There's Nothing Like A Hit Record

Publié le 3 Novembre 2009

Robert Palmer used to get upset with media attempts to classify him and his music. But he makes it very difficult to assign him to a pigeon-hole because of his diversity. "I might as well dig a ditch if I'm going to do the same all the time," he says.
"There's nothing like a hit record," says Robert Palmer to get the "pigeon-hole" fraternity off your back.
In the early years of his solo career, Palmer found his music playing second-fiddle to such things as album covers and his looks.
"I tended to analyze why I was getting what I thought was a strange kind of attention from the media, and I took, I must say, a negative attitude towards it," said Palmer.

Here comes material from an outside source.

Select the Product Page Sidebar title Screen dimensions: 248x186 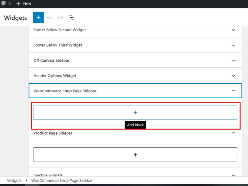[x=53, y=133]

"I got the idea that because I wasn't coming up with anything that was easily pigeon-holed, that it was easier for someone to comment on the record cover or my hair style. I felt they were taking an easy way out, and it tended to irritate me."
Palmer shook off much of that irritation last year with a chart-busting single Bad Case Of Loving You that showcased his Secrets album.
"It's been a lot more healthy since then," Palmer admitted. "It's dissolved a great deal of the talk about the thousand-and-one categories I was put in. It gave me validity, broke me out the cult thing. I'm waiting for the next one!"
Palmer remains more a candidate for 1,001 pigeon-holes than a resident of one, because his endless quest for musical diversity. In five previous albums, he tampered with variations and combinations of Rock, Pop, Rhythm and Blues, Reggae and any other musical outletthat grabbed his fancy. His latest effort, the recently released Clues is more of the same experimentation.
"Not only is it (Clues) different to what I've done, it's different, as far as I can tell, from most anything on the market," said the 31-year-old British-born singer, who now calls the Bahamas home.
"All my stuff is totally different (...) I'm vitally interested in music and I want to keep the presentation of it contemporary. I might as well dig a ditch if I'm going to do the same all the time. If it's exciting for me, then I assume that's the only thing that can be exciting for an audience."
Palmer grew up in Malta listening to his father's tapes of Frank Sinatra, Lena Horne and Nat King Cole, joined his first band when he was 15 and went out on his own in 1974 after 18 months with Vinegar Joe, a band that enjoyed a considerable cult following in England and Europe.